# [Selected passage]
* begin *

According to some example embodiments, it is possible to efficiently and accurately detect players using an aimbot in an online first-person shooter (FPS) game without load on a central server.
According to some example embodiments, it is very difficult for an aimbot player to bypass detection or to make an attack based on a trusted execution environment.
According to some example embodiments, sanctioning players using an aimbot has the effect of allowing honest players to enjoy the game equally under the same condition.
These and/or other aspects, features, and advantages of the invention will become apparent and more readily appreciated from the following description of embodiments, taken in conjunction with the accompanying drawings of which:
Hereinafter, example embodiments will be described with reference to the accompanying drawings.
Example embodiments relate to an operation of automatically detecting an aimbot using only clients while minimizing a load on a central server (game server) with respect to a game player using the aimbot in a first-person shooter (FPS) game.
An aimbot detection system according to an example embodiment may achieve distributed aimbot detection by solving an aimbot detection task in such a manner that each client 101, that is, all game players monitor each other. Each client 101 may monitor sophisticated movements of nearby game players.
The aimbot detection system may include a data management module 110 and an aimbot detection module 120. The data management module 110 and the aimbot detection module 120 may be configured in a trusted execution environment 102 of each client 101. The data management module 110 may receive game play information of an arbitrary game player. Here, the game play information represents information (including action data) generated in association with a game event during a game play. The data management module 110 may receive the action data and transfer the same to a game engine 140, and may transform the action data to transfer the same as input to an aimbot detection model. The aimbot detection module 120 may detect an aimbot use status using the action data transformed from the data management module 110. The data management module 110 and the aimbot detection module 120 are positioned inside the trusted execution environment 102 and may be easily tampered with by attackers.
According to an example embodiment, since the aimbot detection system runs on a client side, overhead does not occur on a game server 130. Also, high detection accuracy may be achieved by using the aimbot detection model that analyzes a game player's aiming movement. Also, since the aimbot detection system manages game play information within the trusted execution environment 102, it is difficult for a strong attacker to manipulate game data. Also, by hiring game players whose level of expertise ranges from average to professional, a realistic game player dataset with or without using an aimbot may be collected.
The aimbot detection system may operate as follows.

* end *

# [Source data]
* begin *

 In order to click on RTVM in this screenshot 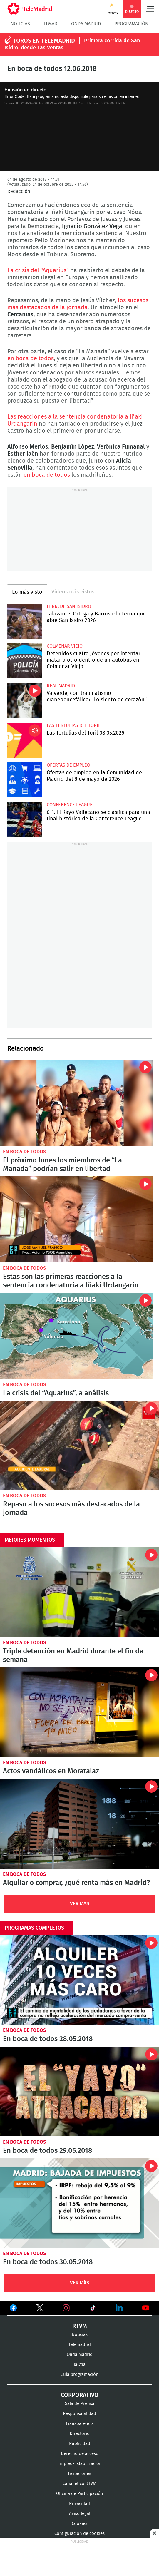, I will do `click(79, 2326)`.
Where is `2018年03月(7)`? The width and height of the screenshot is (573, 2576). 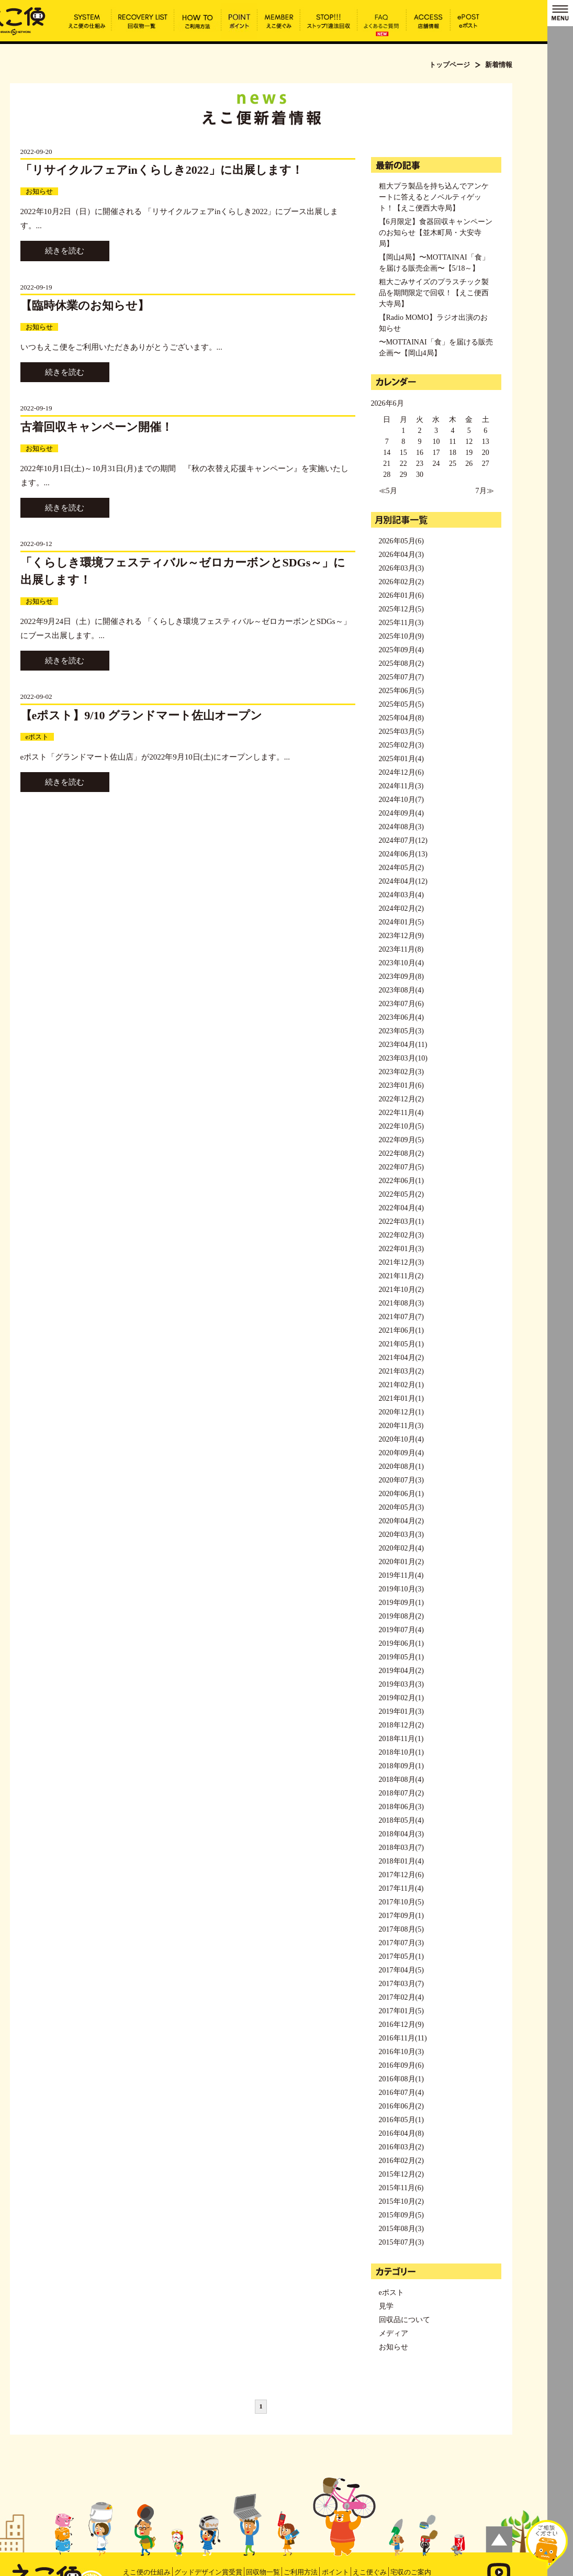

* end *

# [Task requirements]
Carry on the aimbot detection passage, starting right after its final sentence, "The aimbot detection system may operate as follows."

# [Task response]
As a preprocessing stage, each client 101 may perform two tasks before a game starts. Initially, each client 101 may establish a TLS (Transport Layer Security) session with the game server 130 (inside the TEE 102) to securely deliver a detection report. Then, each client 101 may temporarily store a game aimbot detection model in an enclave in the trusteed execution environment 102. For example, the aimbot detection model may be downloaded from the game server 130. This way, an attacker may not access the aimbot detection model.
When the game starts, each game engine 140 may receive a user input and may share action information with another client through a network. In particular, the data management module 110 (that is located in the TEE 102 of each client 101) may fetch a game event stream of all nearby clients from the network and may convert the same to a vectorized data stream. Also, the data management module 110 may relay all the received game play information to (1) the game engine 140 to render the game and (2) the aimbot detection module 120 to verify who is cheating. Due to the nature of an FPS game, major actions of other game players are visible by each game player, that is, each client 101, as long as they are within the sight.
The aimbot detection module (that is located in the TEE 102 of each client 101) 120 may read the vectorized data and analyze shooting behaviors of other clients to determine whether the other clients use an aimbot. The aimbot detection results derived from the aimbot detection module 120 may be immediately sent to the game server 130 using a secure channel. The aimbot detection module 120 may recognize an abnormal shooting behavior that deviates from a normal human behavior through the aimbot detection model.
The game server 130 may collect a detection report stream from all clients to detect a cheater. If there is a cheating report, the game server 130 may take a necessary action, such as disqualifying the cheater's account. Since the data management module 110 and the aimbot detection module 120 are within the trusted execution environment 102 and all detection reports are sent through the secure channel, the game server 130 may trust a report from each client 101, thereby addressing. The game server 130 may collect a sequence of detection reports from each client 101 and may make a delayed decision.
In more detail, the data management module 110 may track every observable game play information generated from all the observable players to determine whether each player is using an aimbot. This is possible because every FPS game client constantly propagates their action data to others.
However, the game play information provides only partial information on the action data of the game player. For example, not every mouse movement but only a subset thereof may be sent through the network for efficiency. Also, each user may observe action data of a nearby game player since the game engine 140 does not need to render an invisible game player. Such restrictions may equally apply to an aimbot detection mechanism proposed herein.
The aimbot detection system according to an example embodiment does not need to modify the game engine 140 to detect an aimbot and each client 101 handles only a portion of the game play information, making the detection more focused and efficient.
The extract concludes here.